|
|
................... |
|
................... |
’’TOPAL OSMAN OLAYI’’ KİTABINA ELEŞTİRİYE YANIT... |
Cemal Şener |
|
|
................... |
|
|
“Topal Osman Olayı”
adlı araştırmam kitap olarak yayınlanalı tam 10
yıl oldu. İlk basımı 1992 de yapılmıştı. Bu
kitabı en çok Giresunlular, Osman Ağa’nın
hemşehrileri sevdi. Kitap bugüne dek 5 baskı
yaptı. Yani yaklaşık 25 bin kitap okuyucuya
ulaştı. Buna; Cumhuriyet gazetesinin
güzel bir hizmeti olan “Aydınlanma Dizisi”nde
yayınlanması sırasındaki yaklaşık 55 bin adet basımı da
eklenince toplam 80 bin adet “Topal Osman Olayı”

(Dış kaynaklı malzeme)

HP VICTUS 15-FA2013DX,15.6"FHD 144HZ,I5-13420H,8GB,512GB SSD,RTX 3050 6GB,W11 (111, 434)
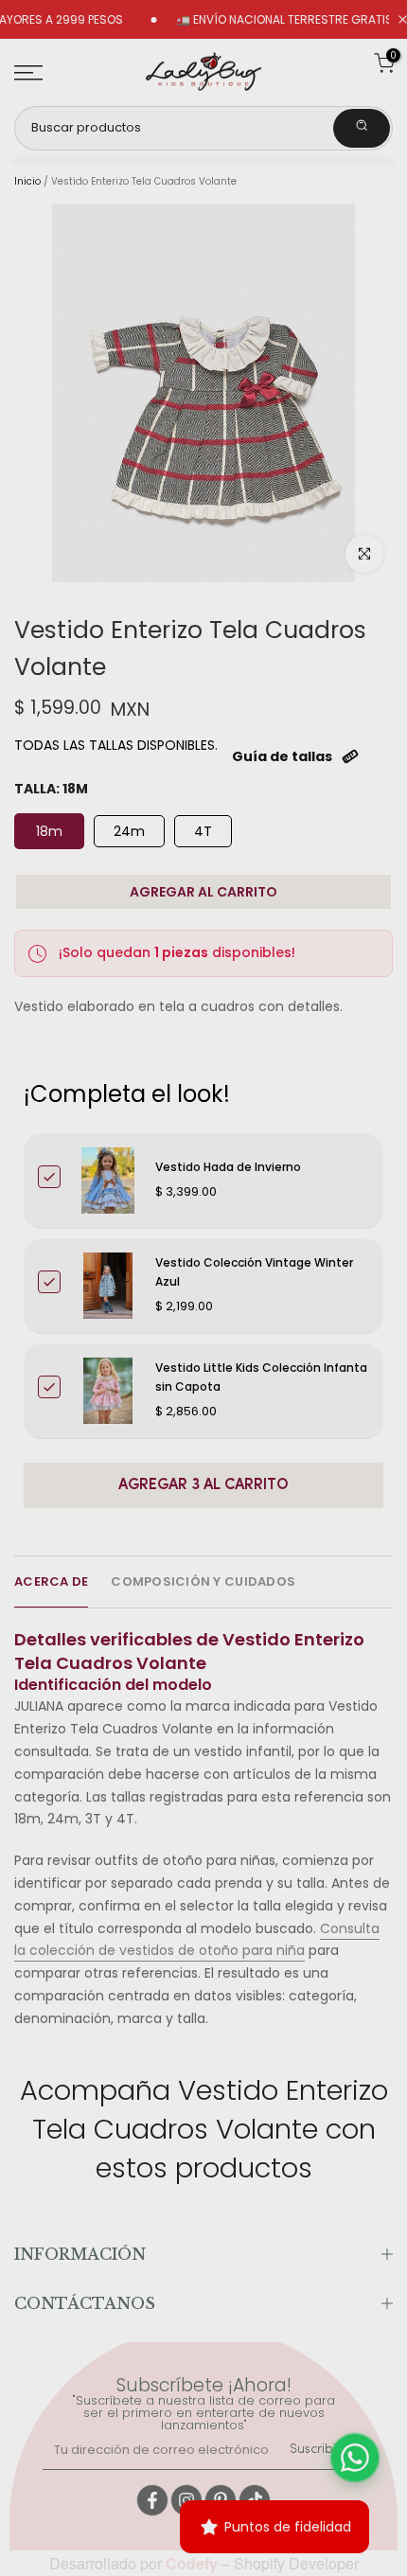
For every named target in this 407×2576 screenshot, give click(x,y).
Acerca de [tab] (51, 1581)
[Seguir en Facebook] (152, 2500)
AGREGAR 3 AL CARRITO (203, 1485)
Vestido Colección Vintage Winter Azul (254, 1271)
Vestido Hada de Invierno (228, 1167)
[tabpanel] (203, 1821)
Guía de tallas (282, 756)
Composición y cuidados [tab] (203, 1581)
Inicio (27, 182)
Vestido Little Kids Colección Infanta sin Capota (261, 1377)
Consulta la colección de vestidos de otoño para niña (197, 1940)
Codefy (193, 2563)
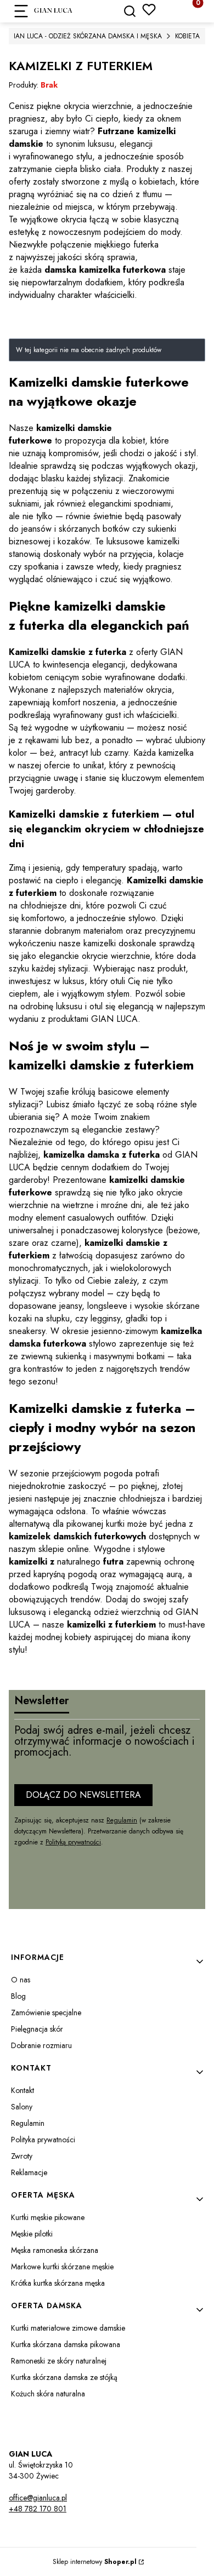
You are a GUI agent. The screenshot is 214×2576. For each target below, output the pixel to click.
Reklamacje (29, 2172)
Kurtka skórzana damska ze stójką (64, 2377)
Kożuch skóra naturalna (48, 2393)
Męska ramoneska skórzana (54, 2250)
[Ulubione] (149, 9)
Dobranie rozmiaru (41, 2045)
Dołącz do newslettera (83, 1795)
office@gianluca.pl (38, 2497)
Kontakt (22, 2090)
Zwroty (21, 2155)
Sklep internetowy (95, 2562)
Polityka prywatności (43, 2139)
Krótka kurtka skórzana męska (58, 2283)
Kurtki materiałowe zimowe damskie (68, 2327)
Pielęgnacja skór (37, 2028)
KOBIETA (187, 36)
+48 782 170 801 (37, 2508)
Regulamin (121, 1820)
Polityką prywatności (73, 1842)
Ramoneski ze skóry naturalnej (58, 2360)
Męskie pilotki (32, 2233)
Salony (21, 2106)
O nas (20, 1979)
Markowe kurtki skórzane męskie (62, 2266)
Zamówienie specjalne (46, 2012)
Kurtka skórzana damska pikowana (65, 2344)
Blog (18, 1996)
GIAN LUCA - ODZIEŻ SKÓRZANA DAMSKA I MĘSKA (85, 36)
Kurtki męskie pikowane (48, 2217)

kitabının okur eline ulaştığını söyleyebiliriz. Bu sayı
böyle bir kitap için minik bir “rekor” sayılabilir.
Yayına sunulan her kitabın beğeneni, seveni, öveni
olduğu gibi beğenmeyeni, sevmeyeni, eleştireni de
olabilir. Bu durum gayet anlaşılır bir durumdur.
Bundan sanırım 2 yıl önce, Konrat- Adeneor Vakfı’nın
Antalya- Side’de düzenlediği bir yuvarlak masa
sempozyumuna katılmıştım. Değerli bilim adamı Prof. Dr.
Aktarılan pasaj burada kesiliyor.